How good to him were those he had fled from! How endless was the morass into which he had floundered!

And yet the very touch of the bank-note stung him. It represented the fact of his degradation; it summed up the hopelessness of his position. The sympathy poured upon him, welcome though it was, but emphasised his sense of the pitiable failure of his existence. He still burned under the terrible insult of the morning; he smarted from the friction of living amid the petty, squabbling vulgarity of the Kettering household. He remembered, too, he must come to some understanding with Cleo; he must give her an opportunity of joining him wherever he should be staying. And, of course, he must also write to thank Mr. and Mrs. Kettering for their hospitality.

The afternoon passed by. He dined modestly at a sort of coffee-house at the back of the harbour and arranged for a bed-room there. Later in the evening he found himself forced to go out again, for it suffocated him to stay within four walls. And even as he walked at random, the blackest fit of his life came upon him. He thought of those first years of enthusiastic striving, and those following years of half-hearted striving; he thought of the long stretches of time dissipated in mental lounging, in lethargic inaction he had been unable to combat, so paralysing had been his sense of the futility of effort. Looking back now, his whole inner life seemed to have been a long, increasing bitterness. But he did not pity himself; his attitude was one of cruel self-criticism. If only he had been an isolated soul he would not have felt so keenly. But the course of his life had reacted on others and embittered their existence. It seemed as if he could not take a step without wounding those who loved him. He was not fit to breathe the same air with them, he told himself.

Of Margaret he scarce dared think, so great was his sense of his unworthiness; but the light of her face, as it swam up before him, thrilled him with the consciousness that his love for her was abiding, that this affair on which he had embarked was a grotesque nightmare in which his true being had not been concerned at all, though it had become irredeemably involved in it. Once or twice it had given him pleasure to imagine that it was in Helen's power to do more than just sympathise with him, but then he had never forgotten that was only a wistful fancy. It brought the tears to his eyes to think of her attempt to cheer him with her prophecy of happiness for him. Happiness for him! Dream as vain as his Cleo's lust for glory!

It was past ten o'clock, and the sea-front was already deserted. He strolled eastward, following the roadway to where the houses ended, when it swept round the foot of the cliff, on whose top rose the ancient castle, and eventually degenerated into an ascending foot-path protected by a wooden rail. He stayed awhile at the bend, gazing into the immense darkness, in which, here and there, glimmered a light from a passing vessel, and listening to the swish of the water lapping the foot of the sea-wall. A fisherman preparing his bait hailed him "Good-night!" from the glooms of a small, primitive jetty. He returned the salute civilly, but, as he was not in the mood for human intercourse, he sang out and wished the man a good haul and then moved on. Up, up the incline he went, the rugged cliff-front towering above him, clothed with great grey patches. The path narrowed as it wound its way up the side and at length ran into the cliff, through which a long gallery had been hewn. But the solid blackness that faced him at its mouth did not give him pause. He felt his way along, stumbling up the rough incline, and turned down another gallery which intersected this one at right angles, and which led to the face of the cliff where its opening, high above the water, was barred by a tall iron rail. Here he stood and looked out to sea.

The nocturne was beautiful in its largeness and silence. The sublimity of the great spaces emphasised his own existence just then as petty, crabbed, and sordid. The discords within him were so harsh that he could not respond to the sweet mystery of the night, or to the music that called from sea and sky, from the shadows and the spaces.

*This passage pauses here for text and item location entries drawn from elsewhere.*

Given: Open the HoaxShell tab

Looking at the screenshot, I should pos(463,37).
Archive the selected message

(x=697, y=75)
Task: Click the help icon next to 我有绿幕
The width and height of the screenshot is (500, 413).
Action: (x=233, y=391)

Again that bitter sense of his whole life became concentred in one moment. And then, as the sound of the soft-flowing tide came up to him again, it seemed to bring with it words that echoed strangely through his being. And his being seized upon them and gripped them. The voice of Mary Kettering seemed to be commanding him, as if her hostile spirit were hovering near, and he could hear her vulgar laugh disgracing the solitudes.

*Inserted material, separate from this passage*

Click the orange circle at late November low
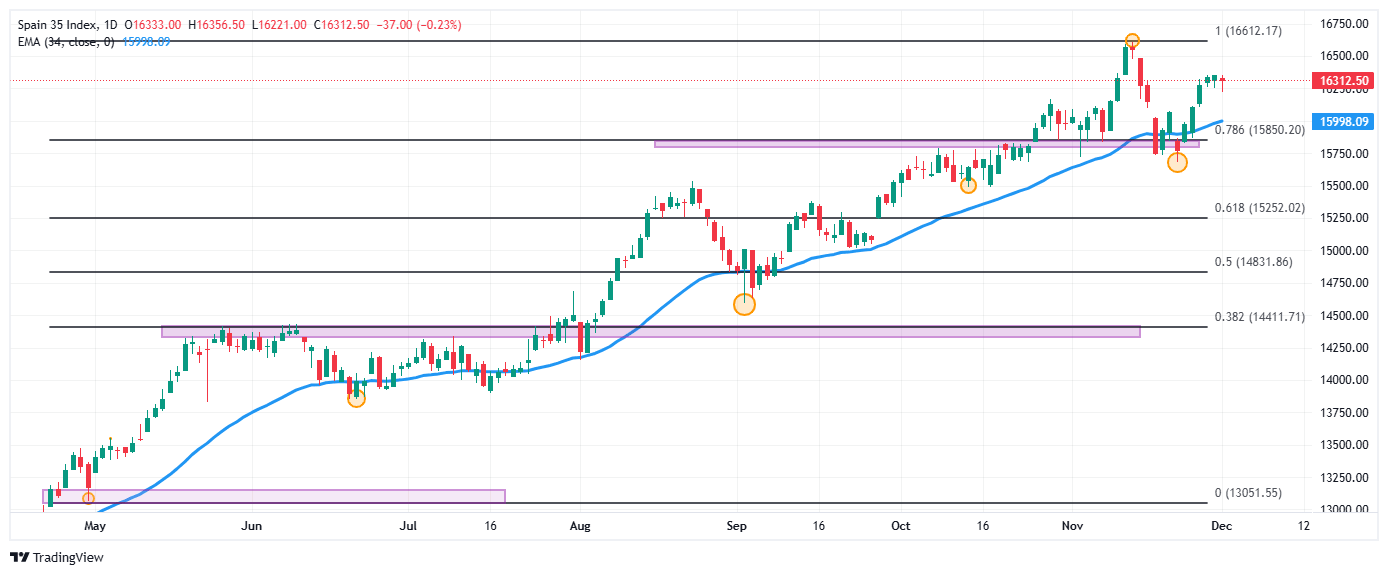Viewport: 1388px width, 575px height. pyautogui.click(x=1177, y=162)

"There's the water. Now drown yourself!"

The consciousness of his personal unimportance to the world was accentuated against the free vastness on which he gazed. The mission that alone had had power to stir his blood, of being a voice to the spell of which all men should yield, had been decreed against. His hope of winning the right to live amid and breathe an atmosphere in harmony with his being, an atmosphere in which his individuality, as he conceived it, should ripen and expand and yield all the fragrance that was in it, was utterly dead.

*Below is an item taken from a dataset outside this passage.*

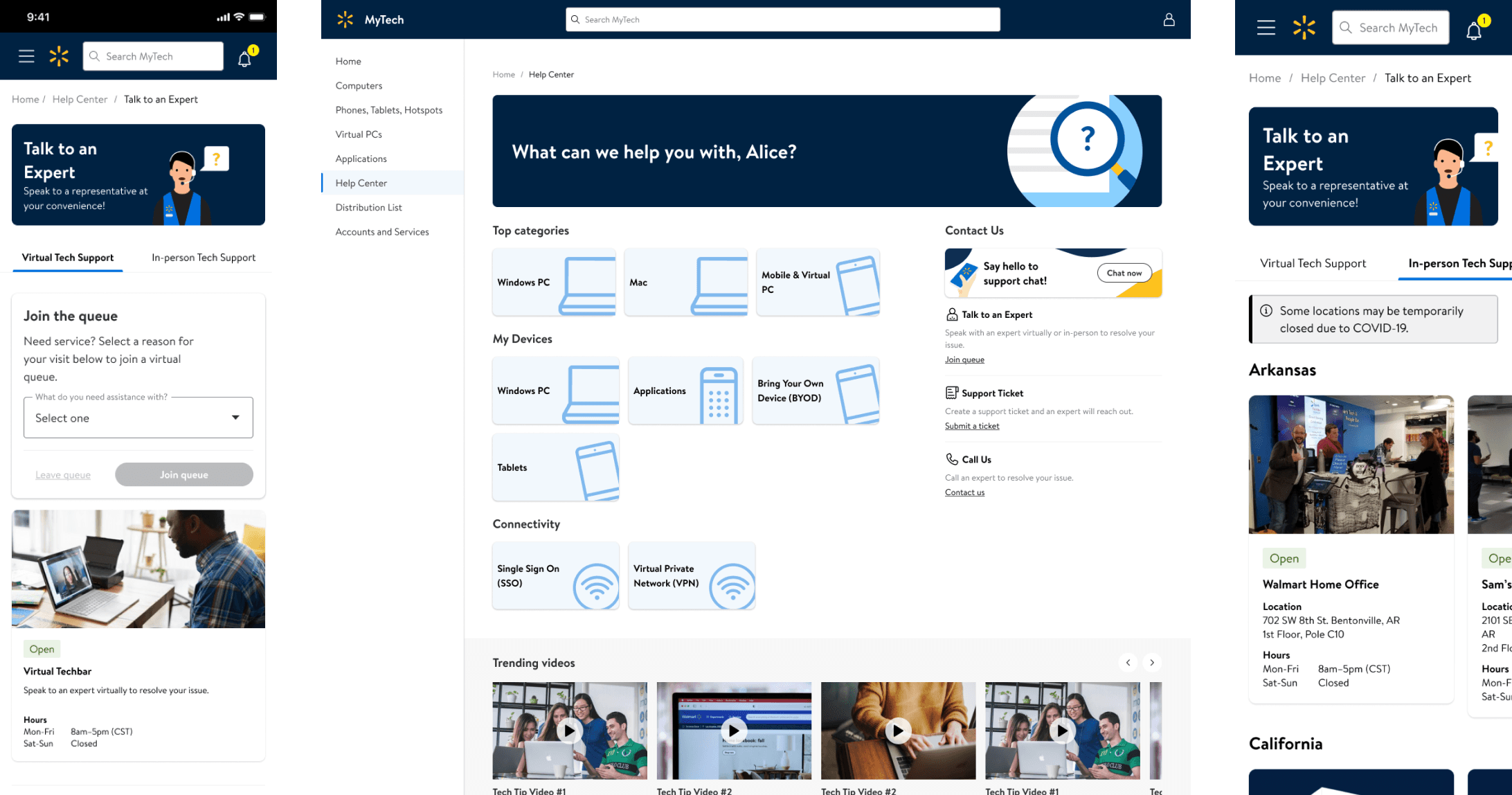Switch to In-person Tech Support tab

click(204, 258)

He could not detach his dead hope from his life; its rotting carcass weighed it down and poisoned it. The love, too, that Margaret had inspired in him but remained as an exquisite bitterness. And as for those who loved him, better they should bear the blow at once than that he should torture them constantly. Let them mourn for him now; let them, in the years that were to come, sometimes feel his presence with them and think of him as one who had had good in him, but whose life had proved piteously futile. For them much pain now and an occasional pang in the future; for him, the sweetness of unending rest, for was there not sweetness in death?